»»

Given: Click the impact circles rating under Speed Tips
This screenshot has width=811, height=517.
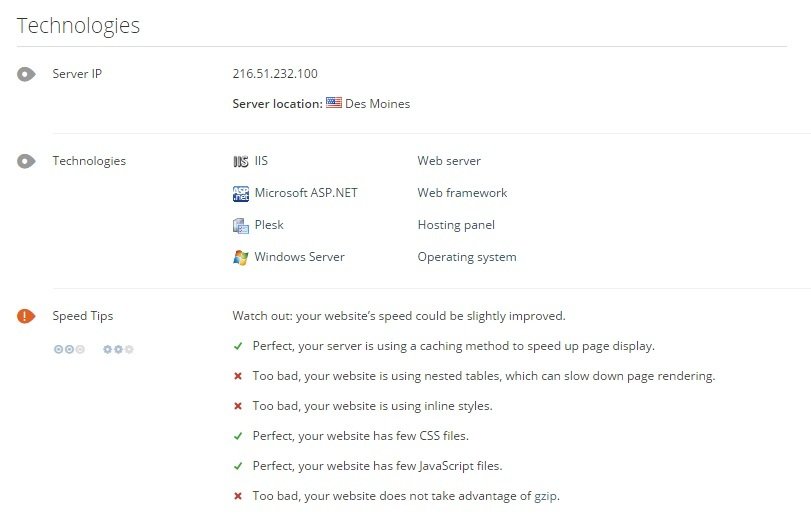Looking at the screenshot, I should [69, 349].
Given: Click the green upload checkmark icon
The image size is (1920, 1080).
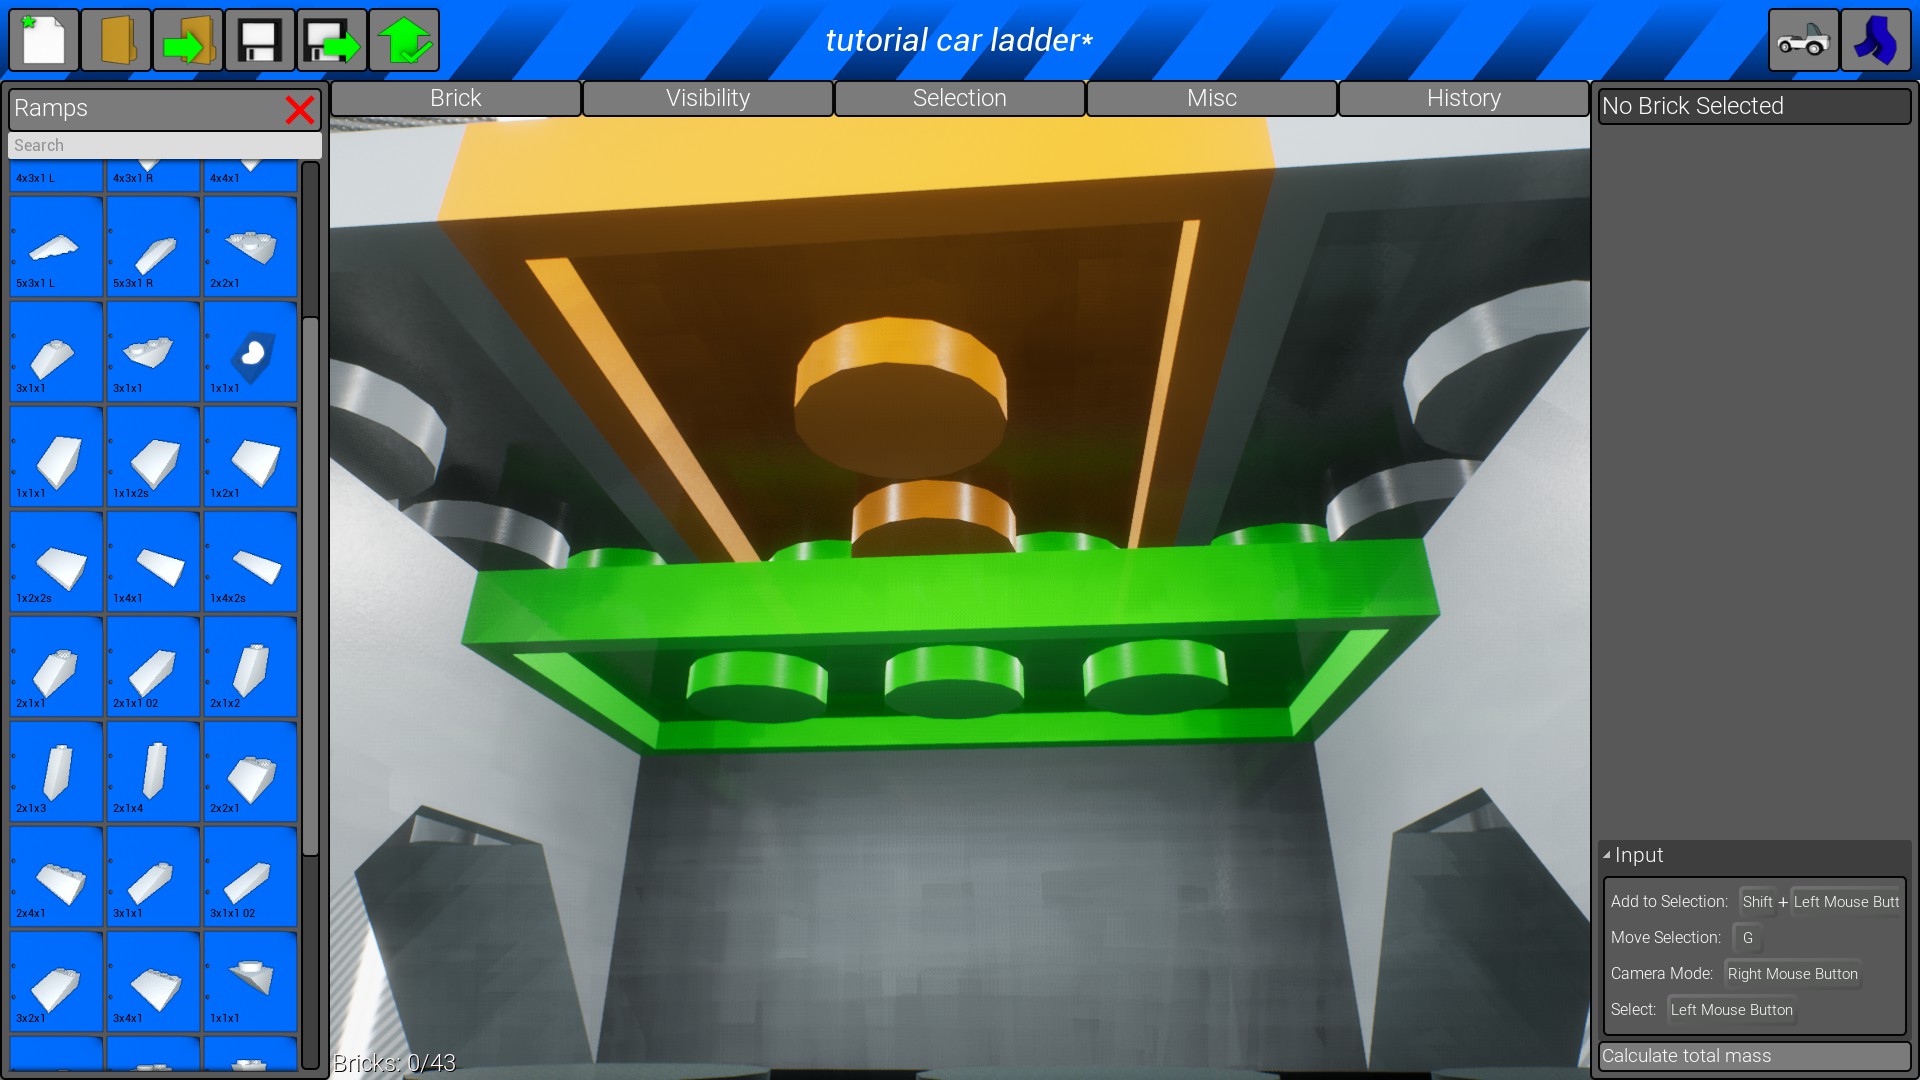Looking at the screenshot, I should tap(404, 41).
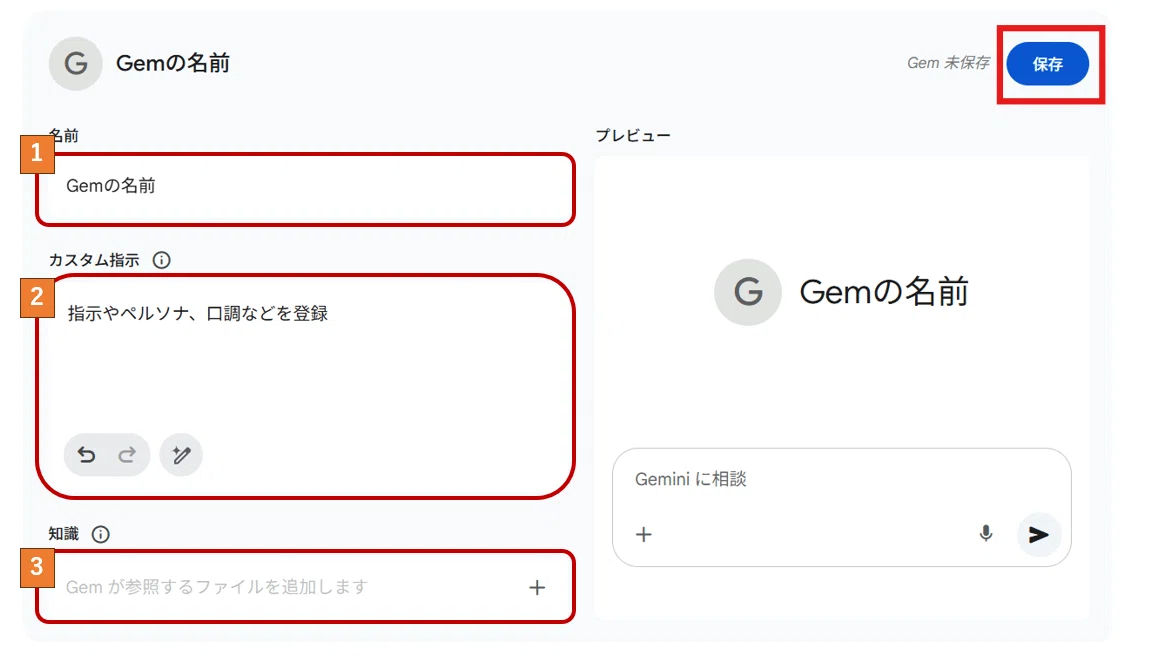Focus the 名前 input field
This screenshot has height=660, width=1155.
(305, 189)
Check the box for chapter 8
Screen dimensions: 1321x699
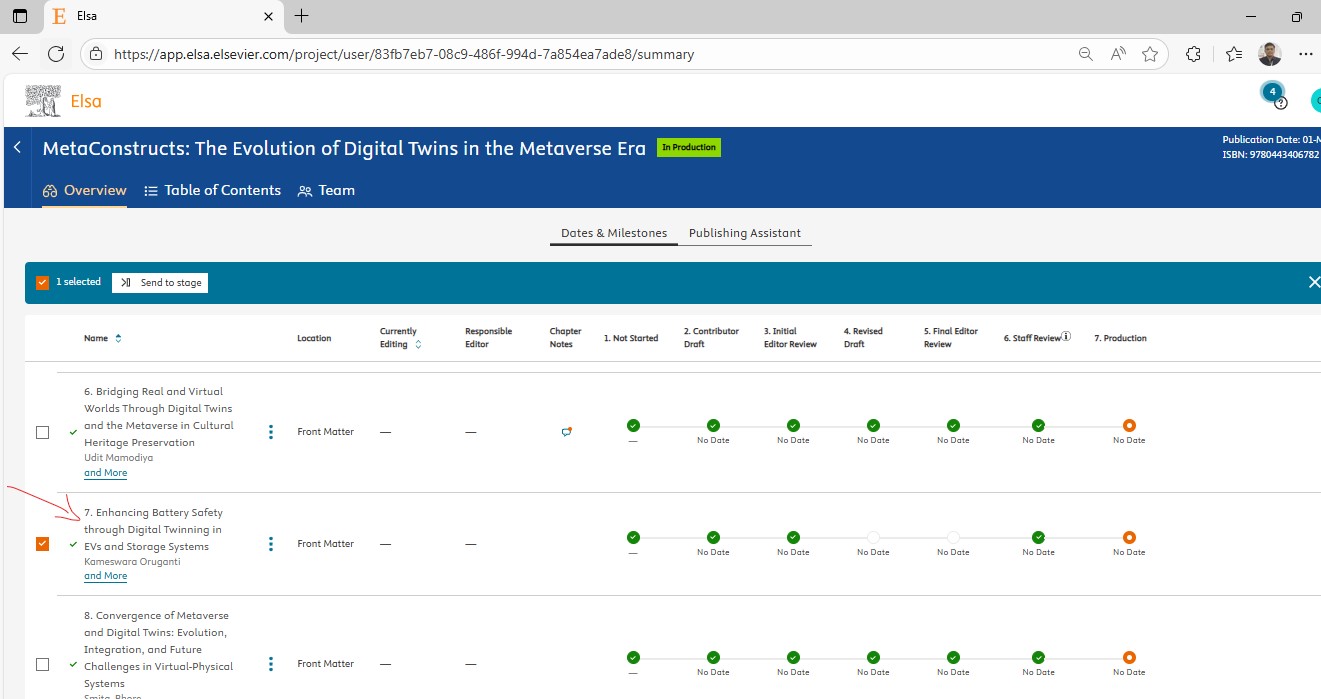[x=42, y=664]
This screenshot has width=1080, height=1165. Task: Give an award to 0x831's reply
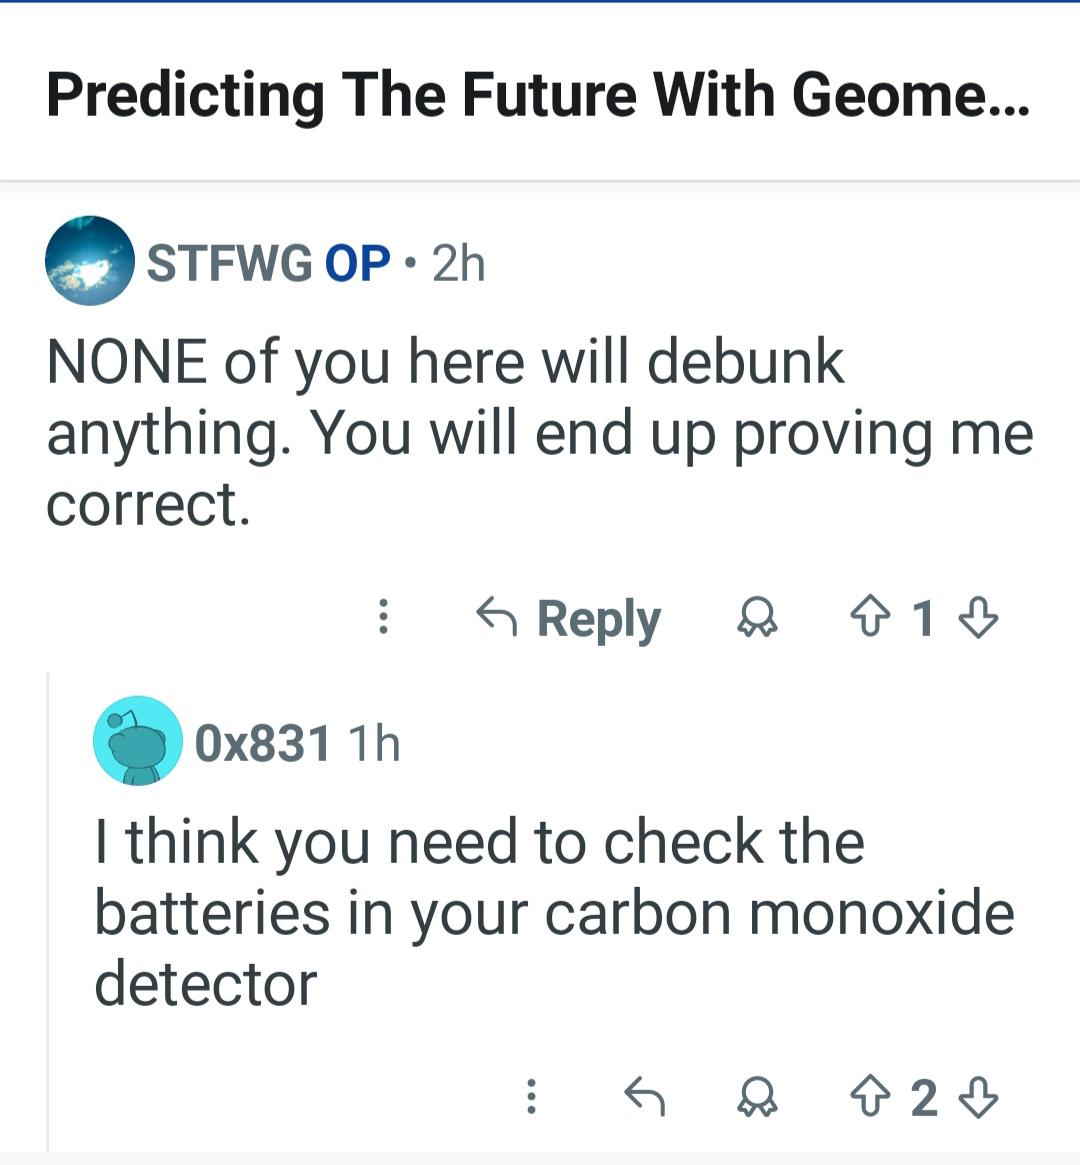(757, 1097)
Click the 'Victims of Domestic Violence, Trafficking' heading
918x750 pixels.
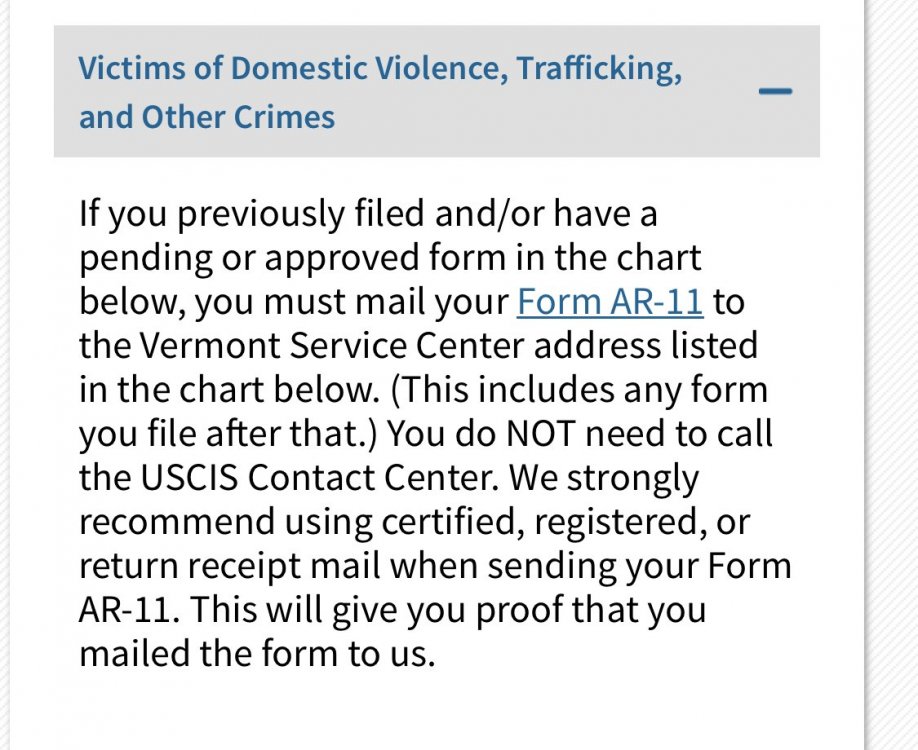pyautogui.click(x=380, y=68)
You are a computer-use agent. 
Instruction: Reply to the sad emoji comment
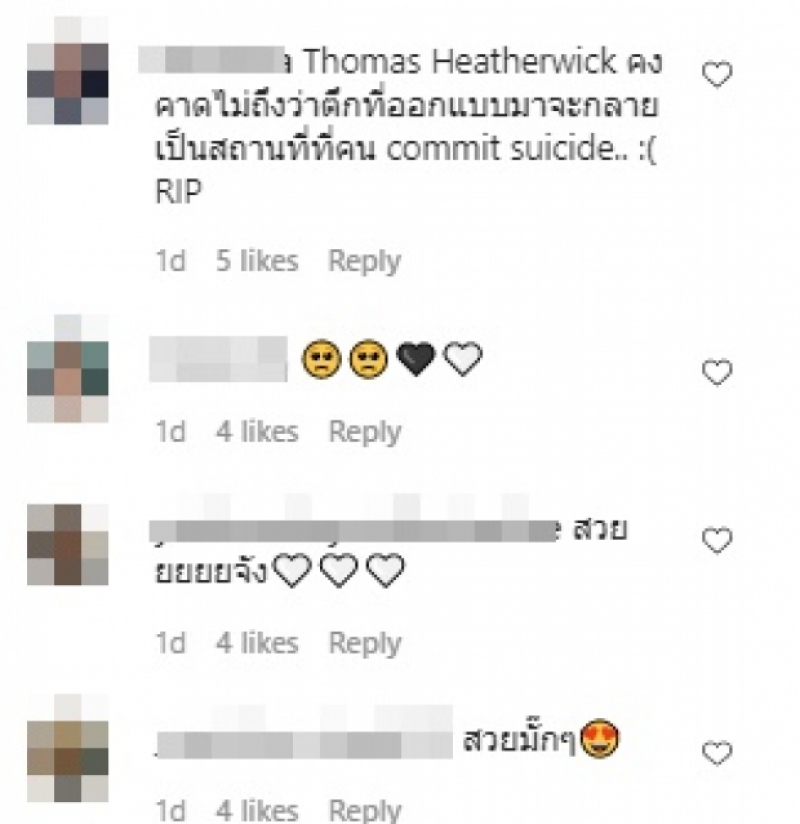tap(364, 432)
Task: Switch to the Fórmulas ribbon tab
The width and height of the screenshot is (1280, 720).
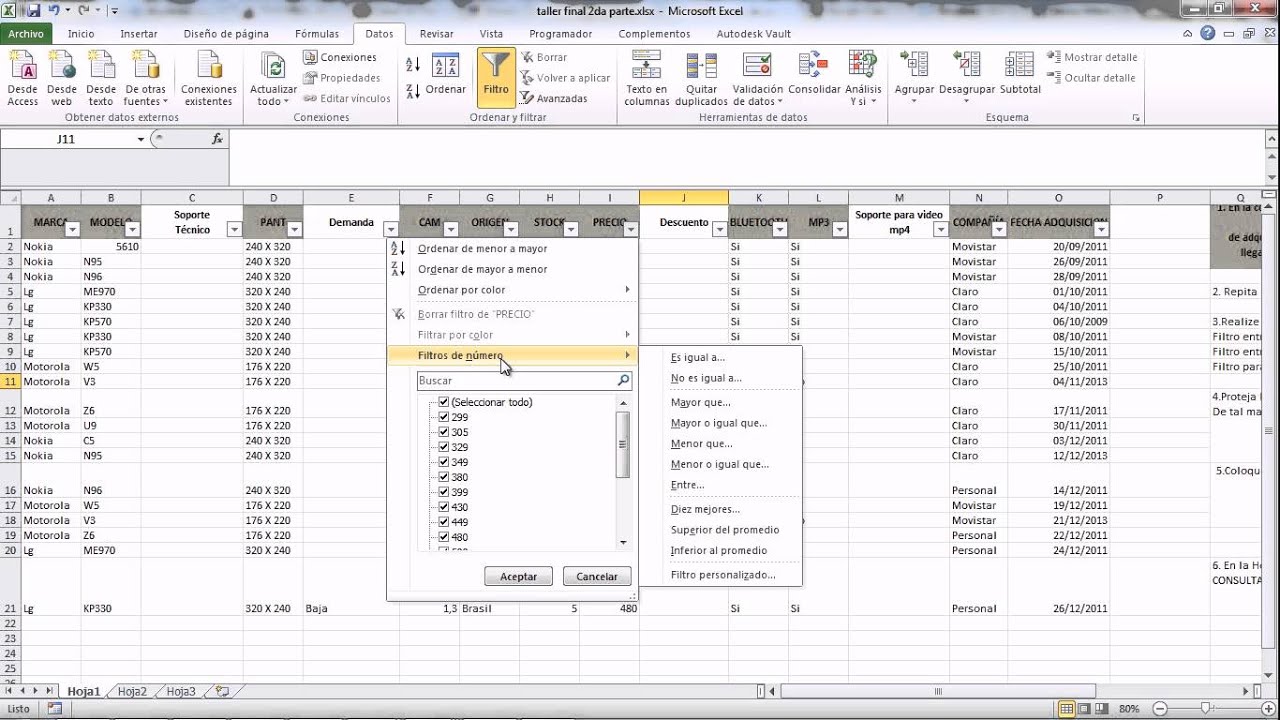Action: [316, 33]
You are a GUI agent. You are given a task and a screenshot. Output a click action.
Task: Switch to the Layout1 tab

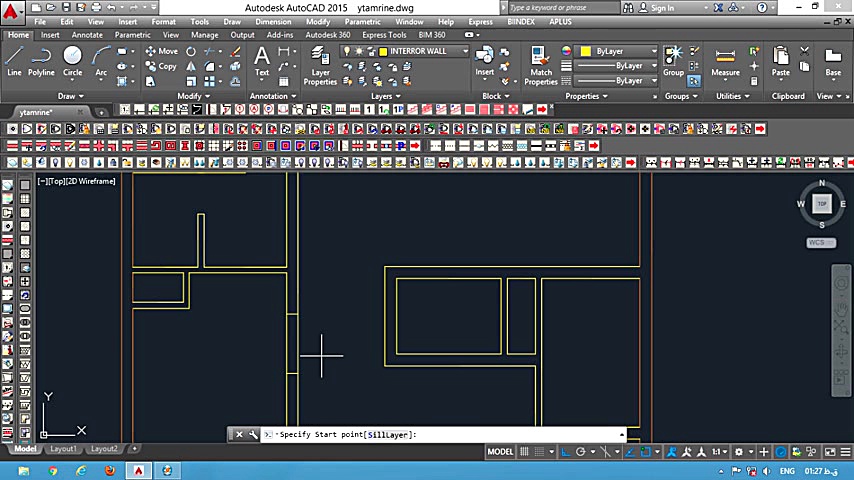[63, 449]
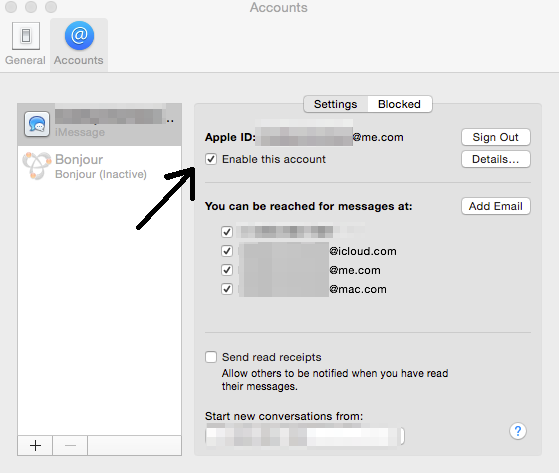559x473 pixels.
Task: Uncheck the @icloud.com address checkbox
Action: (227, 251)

««

Short exercise: Please rewrite all of the rows above with every instance of "Switch to" changed to "Open" and everything else kept the same. Leave out the pictures.

Answer for this exercise:
Given: Click the impact circles rating under Speed Tips
This screenshot has width=811, height=517.
Looking at the screenshot, I should [69, 349].
Given: Click the green upload checkmark icon
The image size is (1920, 1080).
Looking at the screenshot, I should tap(404, 41).
Focus the 名前 input field
This screenshot has height=660, width=1155.
(305, 189)
Check the box for chapter 8
Screen dimensions: 1321x699
[x=42, y=664]
This screenshot has width=1080, height=1165. Task: Give an award to 0x831's reply
(757, 1097)
Click the 'Victims of Domestic Violence, Trafficking' heading
918x750 pixels.
pyautogui.click(x=380, y=68)
You are a computer-use agent. 
Instruction: Reply to the sad emoji comment
tap(364, 432)
Task: Open the Fórmulas ribbon tab
The width and height of the screenshot is (1280, 720).
Action: [316, 33]
You are a GUI agent. You are given a task and a screenshot. Output a click action.
Task: Open the Layout1 tab

[63, 449]
559x473 pixels.
Task: Uncheck the @icloud.com address checkbox
Action: (227, 251)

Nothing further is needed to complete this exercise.